Legal or not, I agree that it does look a bit worse than before though. I'll roll a quick update to remove the trailing slash.

pfrenssen’s picture

FileSize
5.15 KB
1.56 KB

Here is a new patch which reinstates the previous behaviour where there is no trailing slash if there is no cron key.

jonathan1055’s picture

FileSize
5.11 KB
676 bytes

Thanks for fixing the help example, that's a better way to do it, using $cron_url

Regarding the scenario 5, it's a separate issue. I was thinking we should be more strict in checking the access, if we are going to secure cron we might as well do it properly. On a large site there might be more than one admin, or a someone in charge of security (who looks at the crontab jobs and thinks it is secured) when the scheduler admin has deleted the cron key. The lightweight cron continues to run so the fault is never noticed. The check in _scheduler_cron_access() should be changed from

  return empty($valid_cron_key) || ($valid_cron_key == $cron_key);

to

  return ($valid_cron_key == $cron_key);

I've tested this, and it matches the behaviour in cases 1-4, but now denies access in case 5.

pfrenssen’s picture

Assigned: jonathan1055 » Unassigned
Status: Needs review » Fixed

Looking perfect now!
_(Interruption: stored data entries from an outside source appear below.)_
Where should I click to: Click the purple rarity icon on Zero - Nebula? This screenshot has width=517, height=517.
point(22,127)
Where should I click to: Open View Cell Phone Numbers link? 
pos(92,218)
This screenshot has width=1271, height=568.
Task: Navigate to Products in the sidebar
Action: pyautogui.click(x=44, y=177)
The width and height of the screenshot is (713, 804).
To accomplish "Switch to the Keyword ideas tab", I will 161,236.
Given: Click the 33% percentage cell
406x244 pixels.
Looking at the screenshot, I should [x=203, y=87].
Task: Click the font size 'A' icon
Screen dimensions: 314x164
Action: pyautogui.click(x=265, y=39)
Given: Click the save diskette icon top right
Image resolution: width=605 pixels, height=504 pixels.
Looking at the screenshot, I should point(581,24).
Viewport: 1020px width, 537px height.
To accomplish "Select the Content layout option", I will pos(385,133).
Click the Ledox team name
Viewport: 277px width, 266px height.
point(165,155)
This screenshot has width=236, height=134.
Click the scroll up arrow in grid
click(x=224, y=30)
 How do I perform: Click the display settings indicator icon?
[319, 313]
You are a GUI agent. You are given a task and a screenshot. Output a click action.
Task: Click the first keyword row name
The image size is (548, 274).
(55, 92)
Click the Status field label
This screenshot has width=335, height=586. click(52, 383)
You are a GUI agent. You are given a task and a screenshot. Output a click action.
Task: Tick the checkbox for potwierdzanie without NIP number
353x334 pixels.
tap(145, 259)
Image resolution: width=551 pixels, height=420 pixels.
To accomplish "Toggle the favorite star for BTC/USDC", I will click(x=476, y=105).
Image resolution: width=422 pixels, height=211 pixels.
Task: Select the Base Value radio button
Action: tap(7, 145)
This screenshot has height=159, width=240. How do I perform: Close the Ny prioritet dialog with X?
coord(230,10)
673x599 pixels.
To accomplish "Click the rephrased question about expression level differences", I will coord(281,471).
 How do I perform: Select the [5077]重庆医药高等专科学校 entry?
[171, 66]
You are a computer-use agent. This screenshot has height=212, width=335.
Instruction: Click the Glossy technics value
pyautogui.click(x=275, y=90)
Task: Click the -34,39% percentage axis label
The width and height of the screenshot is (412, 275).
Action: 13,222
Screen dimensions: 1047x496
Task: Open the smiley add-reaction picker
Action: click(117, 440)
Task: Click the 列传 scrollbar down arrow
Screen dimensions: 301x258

Committed to 7.x-1.x: commit 7f2701e7. Thanks everybody!

jonathan1055’s picture

Excellent, thank you.

Status: Fixed » Closed (fixed)

Automatically closed - issue fixed for 2 weeks with no activity.

mjdriver’s picture

Hello i'm a student , and i'm using drupal 7

as I can see, i have a different schedule module.

I cant get on the page /scheduler/cron. I want to setup my cron every time i published something.
Plzz help me! i need this working.

I already spent houres searching for a solution but its all so complicated.

plzz help me !!